=== TASK TO CARRY OUT ===
Would you print the records as they stand, down to the last character?

-------- MATERIAL SHOWN

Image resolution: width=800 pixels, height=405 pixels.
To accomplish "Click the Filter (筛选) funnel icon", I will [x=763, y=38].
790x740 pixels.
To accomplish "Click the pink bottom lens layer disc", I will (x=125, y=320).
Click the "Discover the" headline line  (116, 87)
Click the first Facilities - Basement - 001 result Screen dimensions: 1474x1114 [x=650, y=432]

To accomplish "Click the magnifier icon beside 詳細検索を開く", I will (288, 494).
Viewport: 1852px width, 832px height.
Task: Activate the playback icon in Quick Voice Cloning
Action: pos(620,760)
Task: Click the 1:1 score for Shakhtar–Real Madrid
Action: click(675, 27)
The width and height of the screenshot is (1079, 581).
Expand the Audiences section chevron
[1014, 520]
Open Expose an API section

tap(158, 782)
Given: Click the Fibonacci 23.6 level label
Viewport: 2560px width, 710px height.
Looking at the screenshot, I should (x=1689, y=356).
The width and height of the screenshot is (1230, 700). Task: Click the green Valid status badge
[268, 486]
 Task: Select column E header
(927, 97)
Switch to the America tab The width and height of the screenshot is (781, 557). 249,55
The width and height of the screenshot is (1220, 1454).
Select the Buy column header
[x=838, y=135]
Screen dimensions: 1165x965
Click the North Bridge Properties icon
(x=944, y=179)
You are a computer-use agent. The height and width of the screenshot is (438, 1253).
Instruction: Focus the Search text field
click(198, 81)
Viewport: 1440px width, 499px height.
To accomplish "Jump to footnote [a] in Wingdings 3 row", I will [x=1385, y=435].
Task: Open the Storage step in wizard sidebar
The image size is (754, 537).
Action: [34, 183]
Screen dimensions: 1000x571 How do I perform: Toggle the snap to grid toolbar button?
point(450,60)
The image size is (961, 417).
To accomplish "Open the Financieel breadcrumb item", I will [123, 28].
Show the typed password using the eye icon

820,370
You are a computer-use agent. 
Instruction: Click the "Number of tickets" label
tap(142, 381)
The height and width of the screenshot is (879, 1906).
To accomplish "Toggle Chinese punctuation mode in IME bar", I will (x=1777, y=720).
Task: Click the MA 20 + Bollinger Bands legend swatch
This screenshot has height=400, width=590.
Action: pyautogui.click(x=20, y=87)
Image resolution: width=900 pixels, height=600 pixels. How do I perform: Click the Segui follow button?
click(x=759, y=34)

----------------

=== OUTPUT BELOW ===
Image resolution: width=800 pixels, height=405 pixels.
To accomplish "Click the Filter (筛选) funnel icon", I will [x=763, y=38].
790x740 pixels.
To accomplish "Click the pink bottom lens layer disc", I will (x=125, y=320).
Click the "Discover the" headline line  (116, 87)
Click the first Facilities - Basement - 001 result Screen dimensions: 1474x1114 [x=650, y=432]

To accomplish "Click the magnifier icon beside 詳細検索を開く", I will (288, 494).
Viewport: 1852px width, 832px height.
Task: Activate the playback icon in Quick Voice Cloning
Action: pos(620,760)
Task: Click the 1:1 score for Shakhtar–Real Madrid
Action: click(675, 27)
The width and height of the screenshot is (1079, 581).
Expand the Audiences section chevron
[1014, 520]
Open Expose an API section

tap(158, 782)
Given: Click the Fibonacci 23.6 level label
Viewport: 2560px width, 710px height.
Looking at the screenshot, I should (x=1689, y=356).
The width and height of the screenshot is (1230, 700). Task: Click the green Valid status badge
[268, 486]
 Task: Select column E header
(927, 97)
Switch to the America tab The width and height of the screenshot is (781, 557). 249,55
The width and height of the screenshot is (1220, 1454).
Select the Buy column header
[x=838, y=135]
Screen dimensions: 1165x965
Click the North Bridge Properties icon
(x=944, y=179)
You are a computer-use agent. The height and width of the screenshot is (438, 1253).
Instruction: Focus the Search text field
click(198, 81)
Viewport: 1440px width, 499px height.
To accomplish "Jump to footnote [a] in Wingdings 3 row", I will [x=1385, y=435].
Task: Open the Storage step in wizard sidebar
The image size is (754, 537).
Action: [34, 183]
Screen dimensions: 1000x571 How do I perform: Toggle the snap to grid toolbar button?
point(450,60)
The image size is (961, 417).
To accomplish "Open the Financieel breadcrumb item", I will [123, 28].
Show the typed password using the eye icon

820,370
You are a computer-use agent. 
Instruction: Click the "Number of tickets" label
tap(142, 381)
The height and width of the screenshot is (879, 1906).
To accomplish "Toggle Chinese punctuation mode in IME bar", I will (x=1777, y=720).
Task: Click the MA 20 + Bollinger Bands legend swatch
This screenshot has height=400, width=590.
Action: pyautogui.click(x=20, y=87)
Image resolution: width=900 pixels, height=600 pixels. How do I perform: Click the Segui follow button?
click(x=759, y=34)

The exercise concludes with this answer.